INSTRUCTIONS:
• a. Answer these questions from the Genovese Drug Stores filing, one answer per line:
(i) In what state is the company incorporated?
(ii) What address does the filing give for the company's principal executive offices?
(iii) Under what exhibit number is the press release filed?
• b. Write out the part of the Genovese Drug Stores filing starting with "This Current Report" and going on through "Forma Financial Information.", with no changes.
• c. Write the next part of the Genovese Drug Stores filing, picking up right after its last sentence.

PASSAGE TO READ:

Start of Block

GENOVESE DRUG STORES INC
8-K, 1998-01-30
DRUG STORES AND PROPRIETARY STORES
Previous: GENERAL MOTORS ACCEPTANCE CORP, 8-K, 1998-01-30
Next: GERBER SCIENTIFIC INC, SC 13D/A, 1998-01-30



<PAGE>   1
                       SECURITIES AND EXCHANGE COMMISSION
                                Washington, D.C.


                                    FORM 8-K

                             Current Report Pursuant
                          to Section 13 or 15(d) of the
                         Securities Exchange Act of 1934



Date of Report (Date of earliest event reported) JANUARY 30, 1998


                           GENOVESE DRUG STORES, INC.
             (Exact Name of Registrant as Specified in its Charter)
                                                     
                                    DELAWARE
                 (State or Other Jurisdiction of Incorporation)

             1-7623                                 11-1556812
    (Commission File Number)             (I.R.S. Employer Identification No.)

                    80 MARCUS DRIVE, MELVILLE, NEW YORK 11747
               (Address of Principal Executive Offices) (Zip Code)

                                 (516) 420-1900
              (Registrant's Telephone Number, Including Area Code)
<PAGE>   2
ITEM 5.           OTHER EVENTS.

                  This Current Report on Form 8-K is being filed with the
Securities and Exchange Commission by Genovese Drug Stores, Inc. (the "Company")
for the purpose of providing the information set forth in a press release issued
by the Company on January 30, 1998, a copy of which is filed as Exhibit 99.1
hereto and incorporated herein by reference.

ITEM 7.           FINANCIAL STATEMENTS, PRO FORMA FINANCIAL
                  INFORMATION AND EXHIBITS.

         (a)      Financial Statement of Businesses Acquired.

                  None.

         (b)      Pro Forma Financial Information.

                  None.

         (c)      Exhibits.

                  The following exhibits are filed herewith:

                  99.1    Press Release dated January 30, 1998.



                                        2
<PAGE>   3
                                   SIGNATURES

         Pursuant to the requirements of the Securities and Exchange Act of
1934, the registrant has duly caused this report to be signed on its behalf by
the undersigned hereunto duly authorized.

End of Block

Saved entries
Start of Block

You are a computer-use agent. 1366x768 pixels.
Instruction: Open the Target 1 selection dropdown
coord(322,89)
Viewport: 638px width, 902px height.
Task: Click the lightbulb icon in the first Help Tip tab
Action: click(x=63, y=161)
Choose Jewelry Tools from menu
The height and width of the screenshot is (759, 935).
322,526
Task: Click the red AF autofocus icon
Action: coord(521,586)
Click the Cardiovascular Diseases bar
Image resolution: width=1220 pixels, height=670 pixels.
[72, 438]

End of Block

RESPONSES TO THE TASKS:
• a.
(i) Delaware
(ii) 80 Marcus Drive, Melville, New York 11747
(iii) 99.1

• b.
This Current Report on Form 8-K is being filed with the
Securities and Exchange Commission by Genovese Drug Stores, Inc. (the "Company")
for the purpose of providing the information set forth in a press release issued
by the Company on January 30, 1998, a copy of which is filed as Exhibit 99.1
hereto and incorporated herein by reference.

ITEM 7.           FINANCIAL STATEMENTS, PRO FORMA FINANCIAL
                  INFORMATION AND EXHIBITS.

         (a)      Financial Statement of Businesses Acquired.

                  None.

         (b)      Pro Forma Financial Information.

• c.
                                              GENOVESE DRUG STORES, INC.



                                              /s/ Jerome Stengel
                                              ----------------------------------
                                              Jerome Stengel
                                              Vice President and Treasurer
                                              Principal Financial Officer

Date: January 30, 1998



                                        3
<PAGE>   4
                                  EXHIBIT INDEX



Exhibit
Number                                         Description
- -------                                        -----------

99.1                                 Press Release dated January 30, 1998.

<PAGE>   1
                                                                    EXHIBIT 99.1

                              [Genovese Letterhead]




                                 COMPANY CONTACT

                                 Jerome Stengel
                                 Vice President & Treasurer
                                 Genovese Drug Stores, Inc.
                                 80 Marcus Drive
                                 Melville, NY  11747
                                 516-845-8211

FOR IMMEDIATE RELEASE
[Metro New York Circuit Coverage]

             GENOVESE DRUG STORES ANNOUNCES STRATEGIC RESTRUCTURING

         MELVILLE, NEW YORK, January 30, 1998 - In a move designed to enhance
the company's position in the increasingly competitive marketplace, Genovese
Drug Stores, Inc. (AMEX:GDXA), a chain of 135 super drug stores with locations
in New York, New Jersey and Connecticut today announced that its Board of
Directors had approved a comprehensive strategic restructuring plan. The plan
and certain other actions will result in pretax charges of between $12 and $14
million, which will be recorded in the Company's fourth quarter and fiscal year
ending today.

         "In implementing this strategic restructuring program, Genovese Drug
Stores is further demonstrating its ongoing commitment to enhance its
competitive position and to improve its growth and earnings prospects and value
to our stockholders," said Chairman and Chief Executive Officer, Leonard
Genovese. "At a time when the entire chain drug store industry is undergoing
dramatic changes and reacting to tightening pharmacy gross margins, these
actions will allow Genovese to strengthen our present position in the
marketplace and invest in our future without compromising our customer service
first policy."

         The strategic restructuring includes workforce reductions which will
eliminate approximately 600 positions (within a work force of approximately
5,300 employees) at the Company's headquarters, distribution center and stores,
and the closing or sale of five store locations. A majority of the jobs being
eliminated at store locations are part-time positions.
<PAGE>   2
         The charges related to the restructuring will include provisions for
departure payments, costs associated with the closing of stores and other costs
incurred in connection with the restructuring plan.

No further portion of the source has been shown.